What is the Equity Method?

The equity method is an accounting technique used by firms to assess the profits earned by their investments in other companies. The firm reports the income earned on the investment on its income statement, and the reported value is based on the firm's share of the company assets. The reported value is proportional to the size of the equity investment.


Equity Method

Breaking Down the Equity Method

The equity method is the standard technique used when one company has a significant investment in another company. When a company holds approximately 20% or more of another company's stock, it is considered to have significant control, which signifies the power one company can exert over another. This power includes representation on the board of directors, partaking in policy development, and the interchanging of managerial personnel. If a firm owns 25% of a company with a $1 million net income, the firm reports earnings under the equity method of $250,000.

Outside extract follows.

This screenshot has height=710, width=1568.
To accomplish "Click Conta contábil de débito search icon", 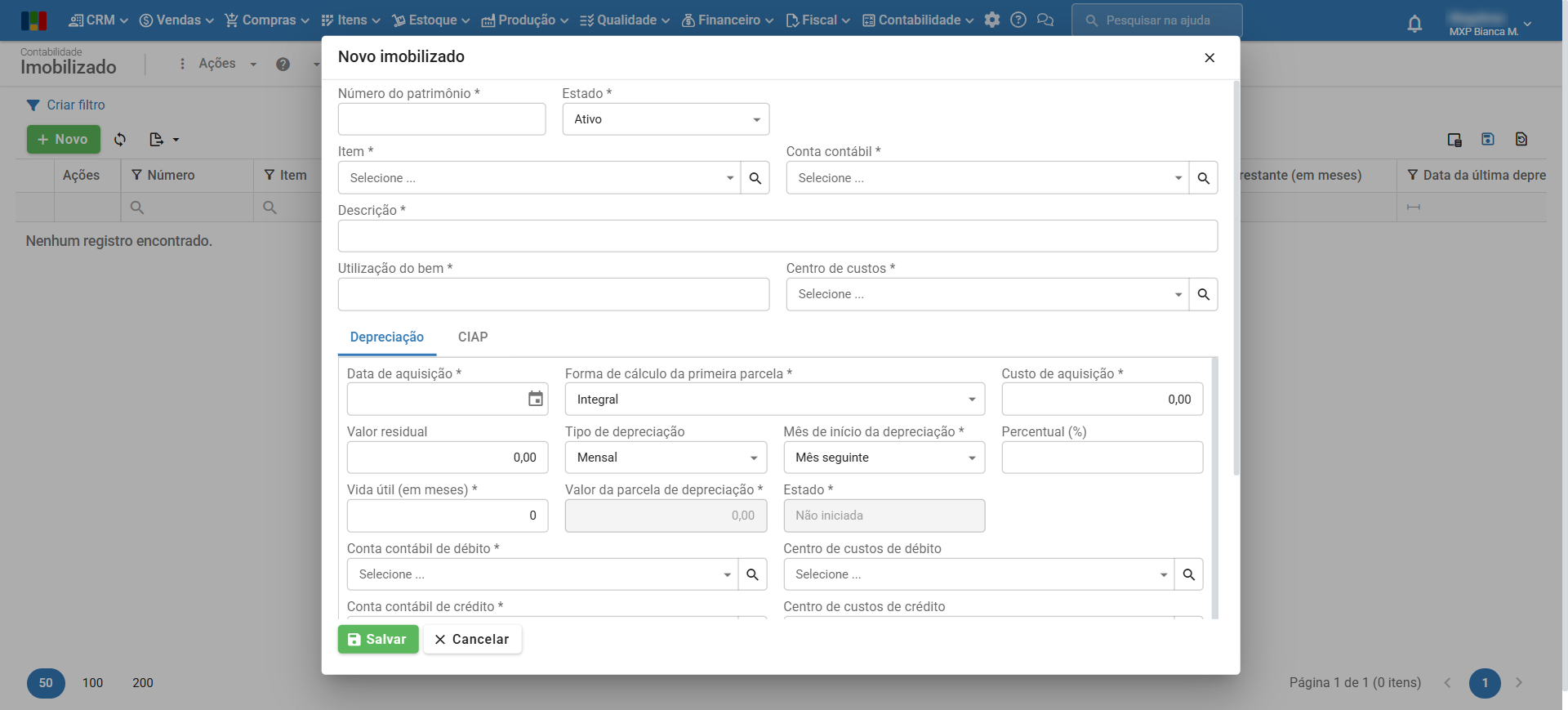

When the equity method is used to account for ownership in a company, the investor records the initial investment in the stock at cost, and that value is periodically adjusted to reflect the changes in value due to the investor's share in the company's income or losses.

Equity Method Earnings Adjustment

The equity method acknowledges the substantive economic relationship between two entities. When a company - the investor - has a significant influence on the operating and financial results of another company - the investee - it can directly affect the value of the investor's investment. With an investment holding above 20%, the investor usually records its share of the investee's earnings as revenue from investment, which increases the carrying value of the investment.

Equity Method Loss Adjustment

When the investee company reports a net loss, the investor company records its share of the loss as loss on investment, which decreases the carrying value of the investment. Using the equity method, a company reports the carrying value of its investment independent of any fair value change in the market. With a significant influence over another company's operating and financial policies, the investor is basing its investment value on changes in the value of that company's net assets from operating and financial activities and the resulting performances, including earnings and losses.

Equity Method Dividend Adjustment

When the investee company pays a cash dividend, it decreases the value of its net assets. Using the equity method, the investor company receiving the dividend records an increase to its cash balance but, meanwhile, reports a decrease to the carrying value of its investment. Other financial activities that affect the value of the investee's net assets should have the same impact on the value of the investor's share of investment. The equity method ensures proper reporting on the business situations for the investor and the investee, given the substantive economic relationship they have.